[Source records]
┌────────

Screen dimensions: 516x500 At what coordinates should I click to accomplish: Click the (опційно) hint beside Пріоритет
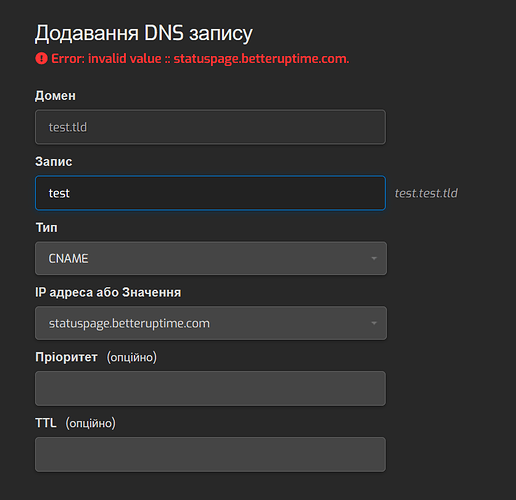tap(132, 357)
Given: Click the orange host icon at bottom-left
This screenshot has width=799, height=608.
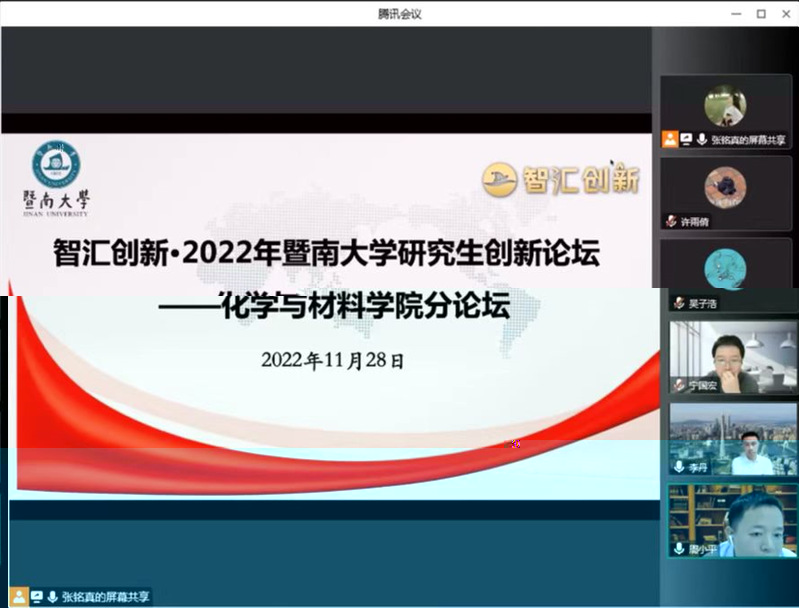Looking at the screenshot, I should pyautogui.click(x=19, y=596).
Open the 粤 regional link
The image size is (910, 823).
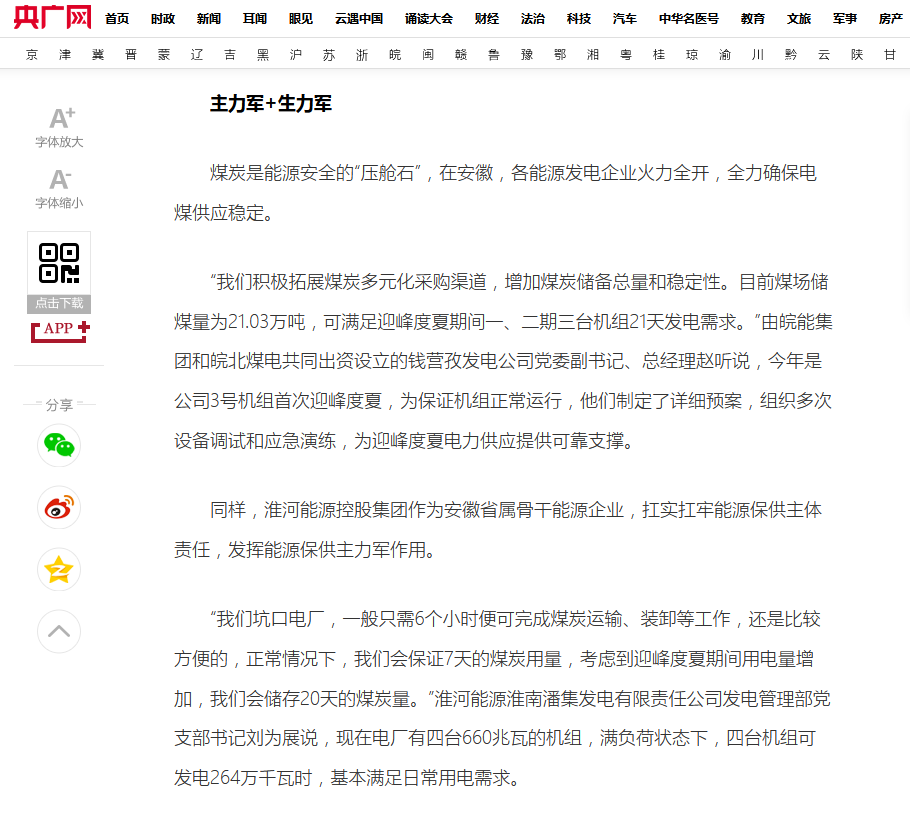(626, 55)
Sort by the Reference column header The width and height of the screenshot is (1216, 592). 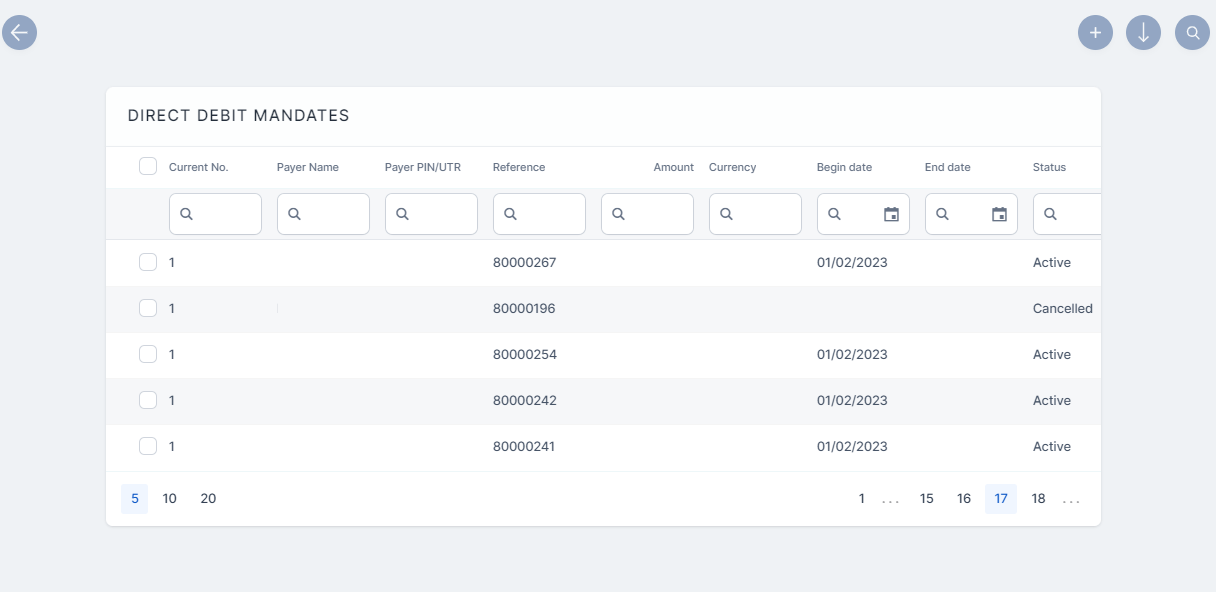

└────────

> _TASK DESCRIPTION_: Write out the records exactly. Do not carry the pictures over.

> _SOLUTION TO THIS EXERCISE_:
Screen dimensions: 516x500 At what coordinates should I click to accomplish: Click the (опційно) hint beside Пріоритет
tap(132, 357)
Given: Click the orange host icon at bottom-left
This screenshot has width=799, height=608.
Looking at the screenshot, I should pyautogui.click(x=19, y=596).
Open the 粤 regional link
The image size is (910, 823).
(626, 55)
Sort by the Reference column header The width and height of the screenshot is (1216, 592). 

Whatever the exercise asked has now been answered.